------ Exercise text

# It begins!



## Dinosaur1972 (Mar 28, 2007)

Started listening to Halloween Music already this year. 

We start with Monster Halloween Hits. I ran across this collection not long ago. Three CDs of music from the last 60 years or so. This is actually a decent collection, especially for those who just want a big sample of Halloween music without getting in TOO deep.

First, what makes this collection good is that most songs are performed by the original artist. Too many Halloween compilations use crappy cover artists. This one doesn't. It has ALL of the "typical" pop music Halloween songs ... Thriller, Ghostbusters, Frankenstein, Don't Fear the Reaper, Nightmare on My Street, Spooky ... all here. Also a solid batch of oldies ... The Blob, The Purple People Eater, Witch Doctor, I Put a Spell on You, and (naturally Monster Mash among them. These are pretty standard inclusions on any Halloween collection, but at least the performances are from the original artists.
There are also plenty of songs that I had NOT seen on a Halloween compilation. Nice to see Gun's "Race With the Devil", the Strangler's "Waltzinblack", the Automatic's "Monster". Also, a few popular songs brought back to the top 40 by cover artists ... Doctor and the Medics "Spirit in the Sky" and Damian's "Time Warp". I don't like Beatfreakz "Somebody's Watching Me" ... the original by Rockwell is much better. Same for Hayseed Dixie's "Bad Moon Rising". Probably licensing issues.

------------

## Exercises
1. In the Halloween music post, which version of "Somebody's Watching Me" does the poster prefer?
2. Write the next part of the Halloween music post, picking up after its final sentence.
The items are separate material, unrelated to the Halloween music post.

------ Provided information

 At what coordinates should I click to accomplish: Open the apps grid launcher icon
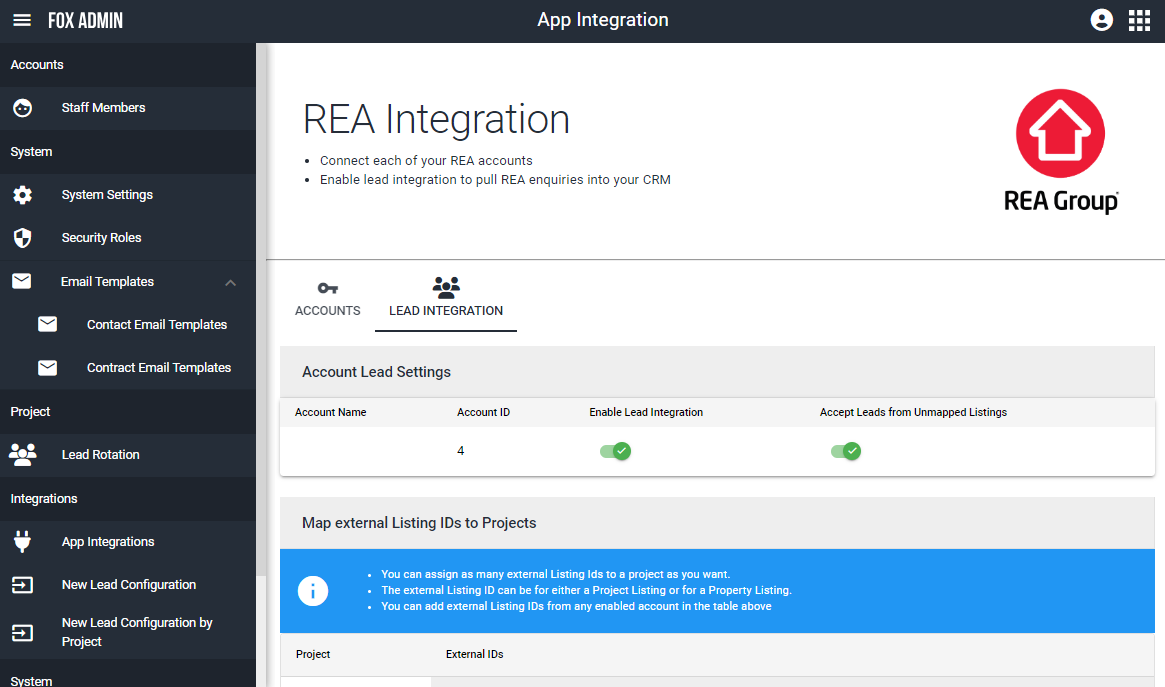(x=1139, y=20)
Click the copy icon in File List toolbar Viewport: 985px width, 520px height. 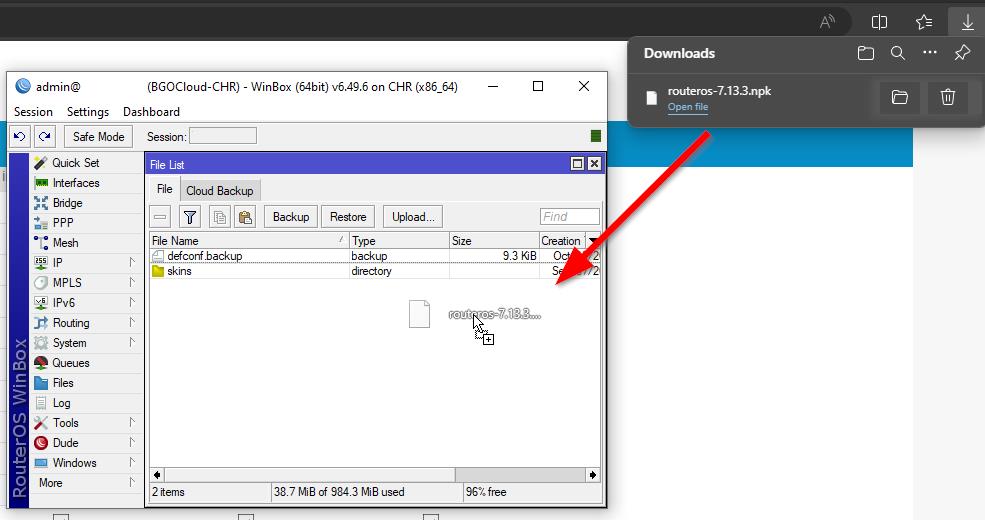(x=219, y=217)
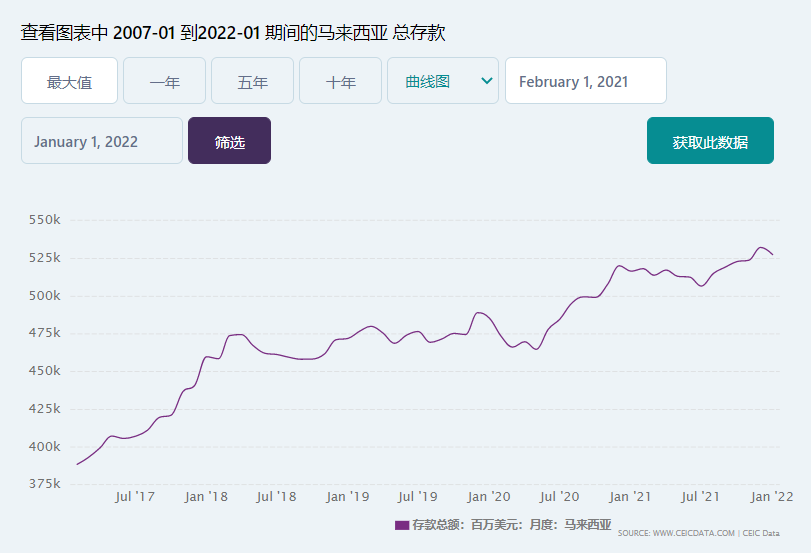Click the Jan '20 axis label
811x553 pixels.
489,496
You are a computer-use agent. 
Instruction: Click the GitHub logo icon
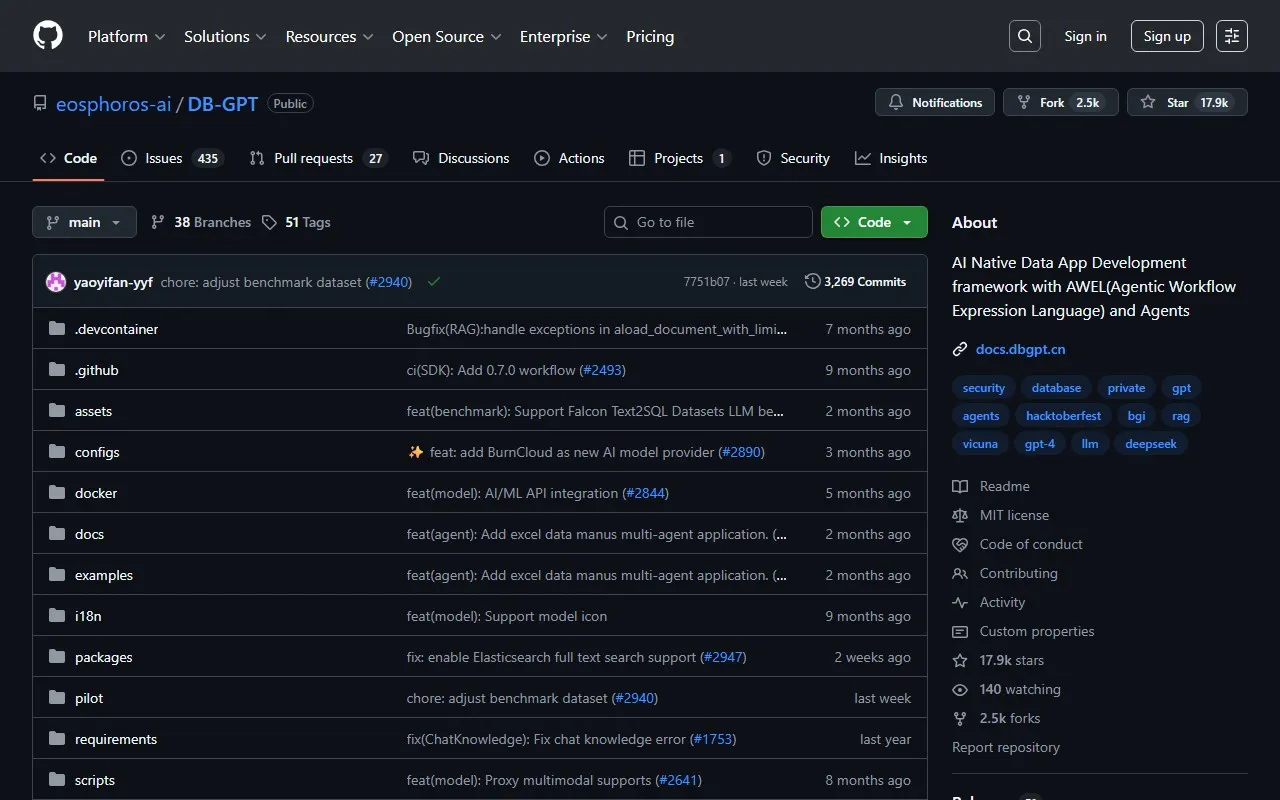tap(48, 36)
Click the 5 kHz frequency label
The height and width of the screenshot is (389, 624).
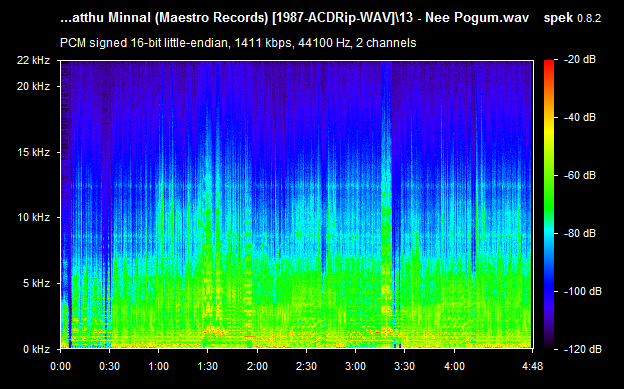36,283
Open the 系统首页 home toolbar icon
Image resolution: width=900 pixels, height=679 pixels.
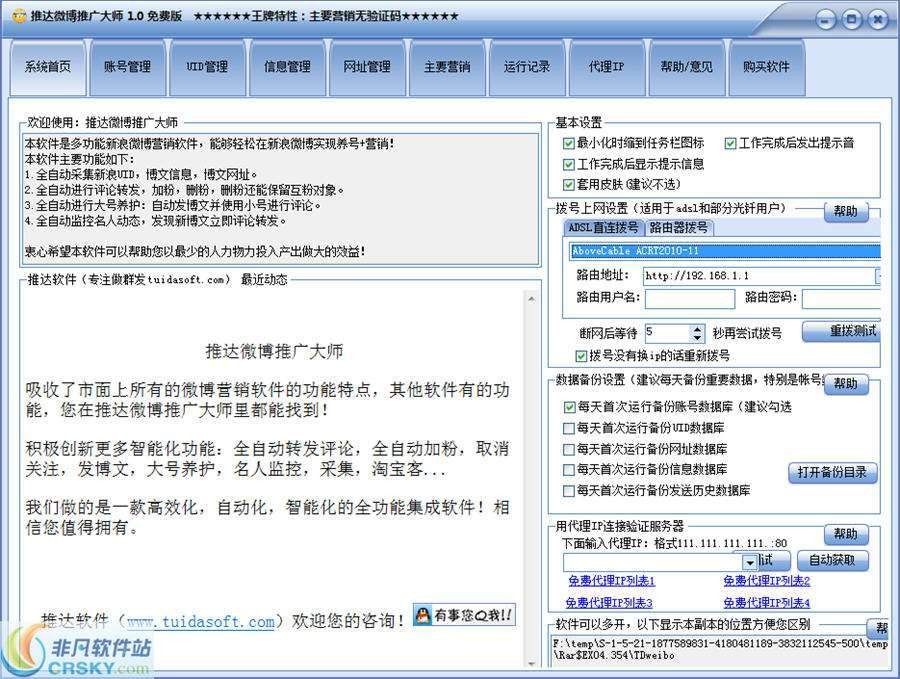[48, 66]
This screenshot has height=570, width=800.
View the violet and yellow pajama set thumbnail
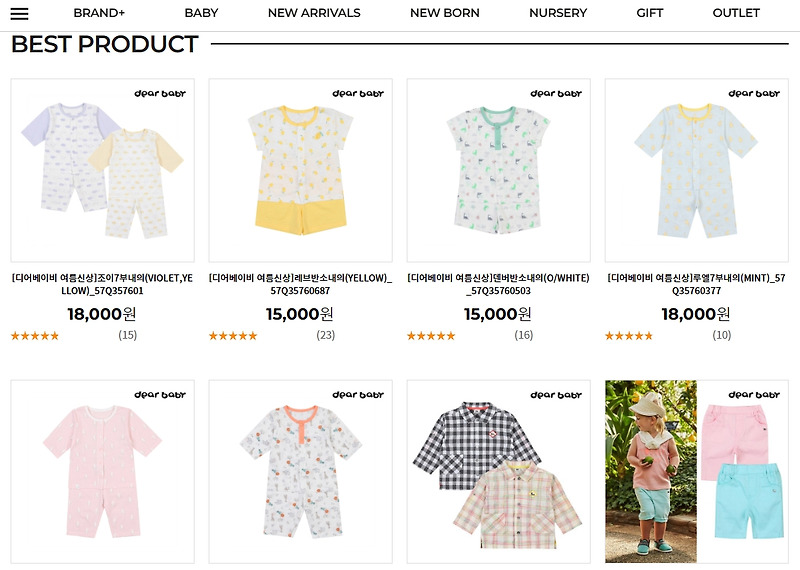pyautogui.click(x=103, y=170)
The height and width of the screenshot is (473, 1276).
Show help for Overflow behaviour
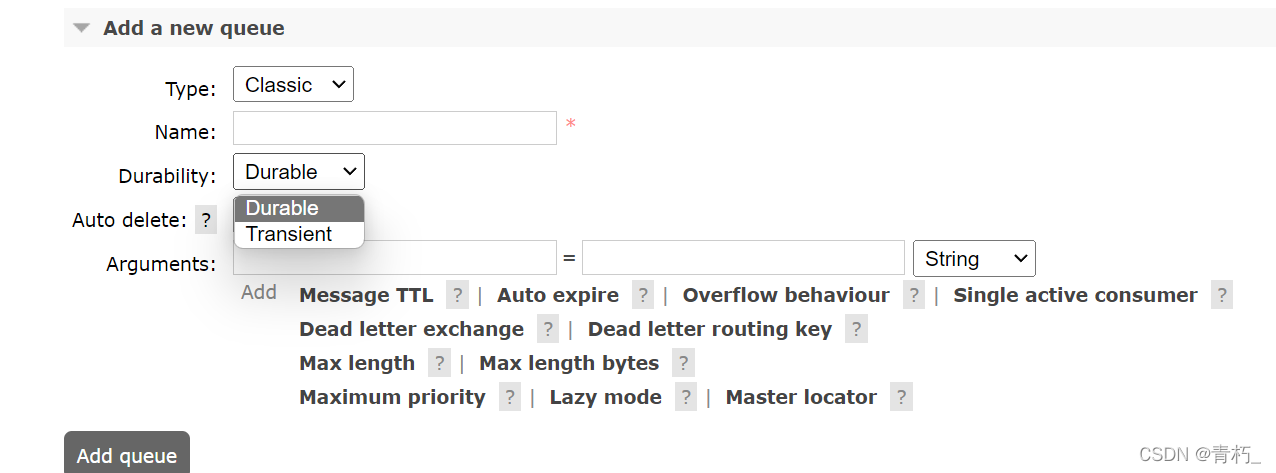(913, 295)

------------

## Answers
1. The original by Rockwell.

2.
There are a couple of reaches. "Everybody" by the Backstreet Boys is completely out of place here. "Shakin' All Over" by Johnny Kidd & the Pirates isn't all that Halloweenish either ... and I'm not so sure "Hungry Like the Wolf" by Duran Duran belongs but now I'm just being picky. There are a few surprising omissions ... "Twilight Zone" by Golden Earring comes to mind. On the upside, there are a couple of gems ... "Waltinzblack" by the Stranglers - how have I not heard this before? I love it.

All in all, this looks a lot like my first attempt to collect all the Halloween music I could think of about 12 years ago when my interest in the genre began. It has a good mix of genres ... pop songs from the 50's all the way up to Shakira's "She Wolf", a little prog, a little metal, a little country, a little rock, even a touch of big band and classical. While I was already familiar with all of these songs, it is really nice to see them all in the same place.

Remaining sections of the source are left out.